(526)脚を回しながらニヤニヤ-2

日本橋からなんば花月に向かって歩くと、10分足らずでホルモン屋に着いた。
早目に入店し、友人IとHが来るのを待つのだ。
が、店の入口に「準備中」と書かれたデカい将棋の駒が置いてある。
「え!?」。
慌てて食べログで営業時間を確認すると、営業開始は17時から。
飲み会の待ち合わせも17時。
俺が他のふたりよりも早く入店することはできない。
カウンターの隅から、「V6のIです」「V6のHや」。
そう店員に伝える彼らをこの目に焼き付けたかったが、どうやら無理のようだ。

「うお~、計算、狂ってもうたやんけ!」。
頭を抱える(実際には抱えてないけど、心の中でね)。
「全然おもろないやん…」。
昼前のサイクリングから今までの間、俺の頬骨を散々痛め付けたイベントは結局起こらないのか。
残念でならないが、ポジティブになろう。

ぶくぶく太ったH、頭髪の60%~70%を失ったI。
ふたりのおっさんが「V6」に刺激され、ジャニーズの衣装を意識したきらびやかな服装で来てくれないか?
来てくれ。
笑わせてくれ。
俺の頬骨をもう一度奮い立たせてくれ。
そう願った。
が、ジーンズに安物のジャンパー。
ふたりは、そんな普通の出で立ちで現れた。
「お疲れ~」と。
全然おもしろくない。

「おう。
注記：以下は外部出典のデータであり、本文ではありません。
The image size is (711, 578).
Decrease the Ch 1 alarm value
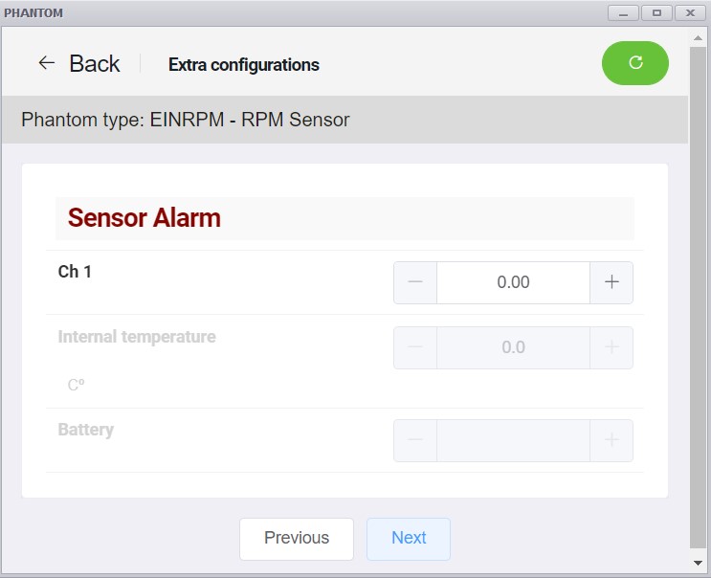point(415,282)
これ、並んでる人おるけど、ホルモン屋に並んでるんか?」とH。
普通に「見たらわかるやろ」、「それ以外にないやろ」と思いながら、「そうやな」と俺は返事した。
「あと10分ぐらいやな。店、開くの」。
「そうやな」。
「お前、何で来てん?」。
「電車や」。
当たり前のことをいちいち聞かれ、面倒くささやV6ショックもあり、会話を放棄する俺。
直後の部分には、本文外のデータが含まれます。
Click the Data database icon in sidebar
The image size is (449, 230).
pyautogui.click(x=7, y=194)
ショルダーバッグをまさぐり、スマートフォンを取り出してDAZNで阪神戦を視聴。
相手はDeNA。
ペナントレースは巨人が優勝し、残りは全て消化試合になったが、どうせ試合があるなら阪神に勝ってほしい。
阪神の攻撃。
スコアは同点、ノーアウト満塁。
阪神のチャンスではあるが、「どうせ1点も取られへんやろ」。
俺は子供の頃からの阪神ファンなので、負け犬根性が染み付いている。
そのせいでネガティブな物の見方しかできない。
で、予想通り0点。
「これは自然の摂理なのだ」と悟るしかない。
ちなみに、その後、阪神はサヨナラ負けをくらった。

17時になり、ガラガラガラ。
店員が入口を開け、並んでいた客がぞろぞろと入店する。
俺は苦虫を噛み潰すように「krmで予約した3名です…」と店員に伝えた。
「はい、お二階へどうぞ」。
踏み面が短く、しかも急な階段をびびりながら上がり、鉄板が置かれたカウンター席に俺たちV6は案内された。